You may also use a commercial starter if you prefer. Commercial starters are probiotic powders that are designed for fermentation.
Alternatively, you can use the wild fermentation method, which relies solely on the good bacteria already present in your kitchen and on your vegetables. If so, you may find that your salsa takes a little longer before it’s ready
Variations + Substitutions
If you prefer a particularly spicy salsa, consider adding Scotch bonnets, aji amarillo peppers, or even a Carolina reaper. Cherry peppers are also delish, as are fresno peppers.
It’s okay to add spices, too. Cumin and coriander are both delicious in salsa, and you can add a teaspoon of either to the salsa when you add the salt.
Tomatillos make a nice substitute for tomatoes. You might even want to give this fermented salsa verde recipe a try.
Pineapple, mango, and other fruit can replace the tomatoes in this recipe. They may ferment even faster than tomatoes, thanks to their sugar content.
If you prefer salsa with a finer, less chunky consistency, consider chopping all your ingredients in a food processor.
How long does it keep?
Store the salsa in a tightly sealed container in the fridge or root cellar for up to 2 months.
Can I freeze it?
Yes. This salsa freezes well; however, freezing may damage some of the probiotics.
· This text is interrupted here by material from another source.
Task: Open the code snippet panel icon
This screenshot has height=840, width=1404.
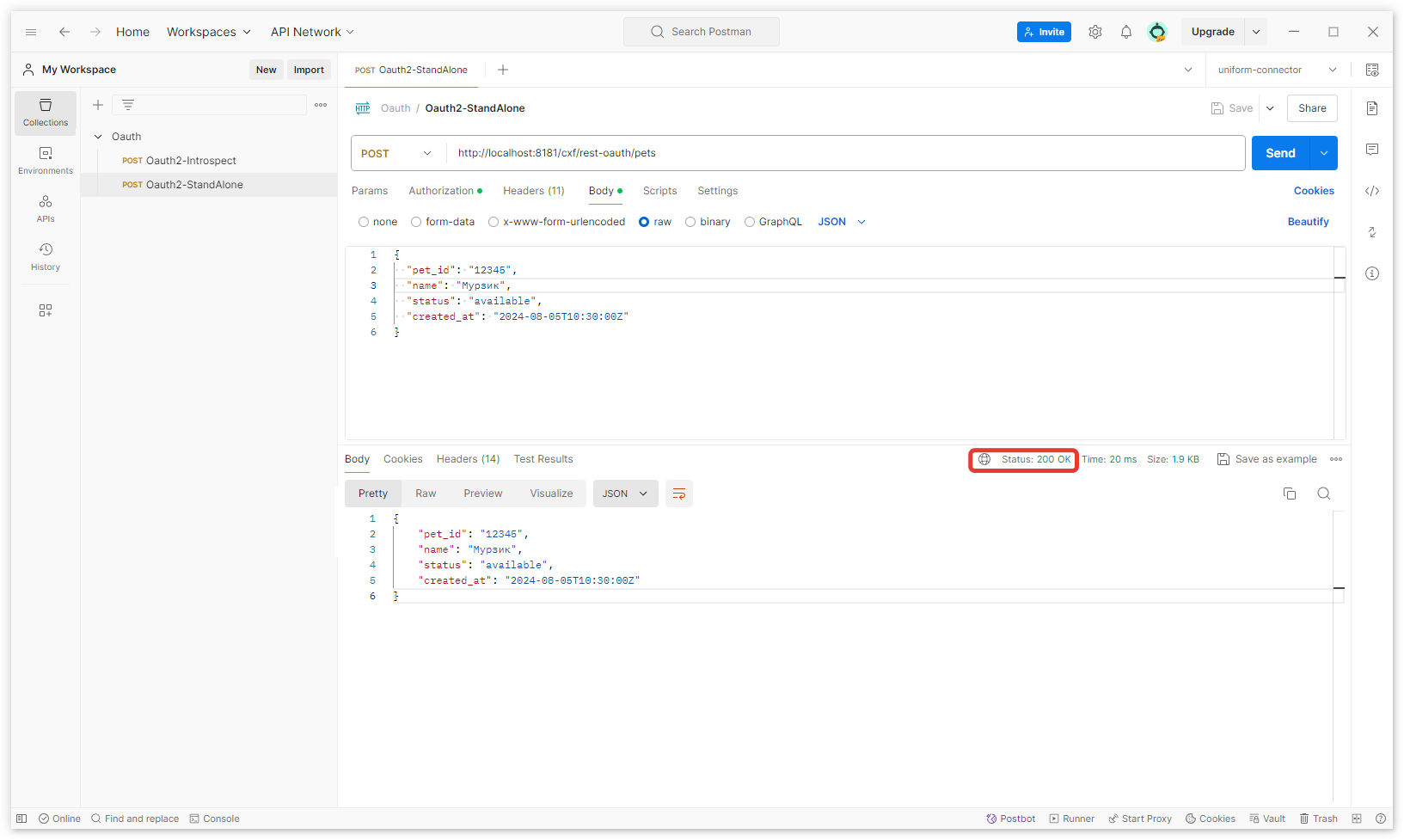Action: pyautogui.click(x=1372, y=191)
Do I need to burp the jars?
If you use an airlock or lid designed for fermentation, you do not need to burp the jar. If you use a plain mason jar with a plain lid or a jar with a clamped lid, you will need to burp the jar twice daily, especially at the peak of fermentation.
What do I do if I don’t have the right equipment?
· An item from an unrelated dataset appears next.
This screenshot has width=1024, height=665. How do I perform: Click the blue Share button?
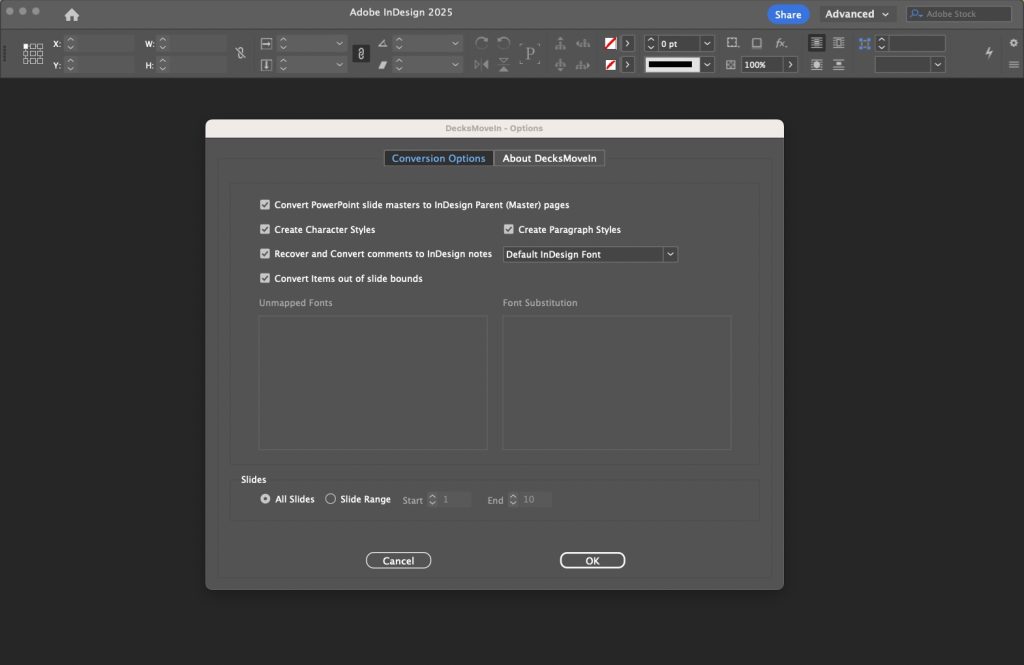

Fermentation jars, seals, weights, and airlocks are extremely helpful in preparing fermented foods safely. If you do not have the appropriate equipment, there’s an easy way to manage. Put the salsa in a mason jar. Shake the jar every day, as it helps prevent mold formation. You also need to burp the jar twice daily to allow excess gas to escape.
What kind of salt should I use for fermentation?
I recommend any minimally processed and additive-free salt, such as sea salt or Real Salt. Iodized salt may leave a faint, metallic flavor to the salsa.
Should I pour olive oil at the top of the jar while the salsa ferments?
No, it’s not necessary. There is also some concern among food safety experts that adding olive oil as a surface barrier to ferments may put you at risk for botulism. While this is a concern among some fermentation experts, there is no documented case that would create cause for concern. Still, the practice is unnecessary with the right equipment and technique, so it’s best to leave it out.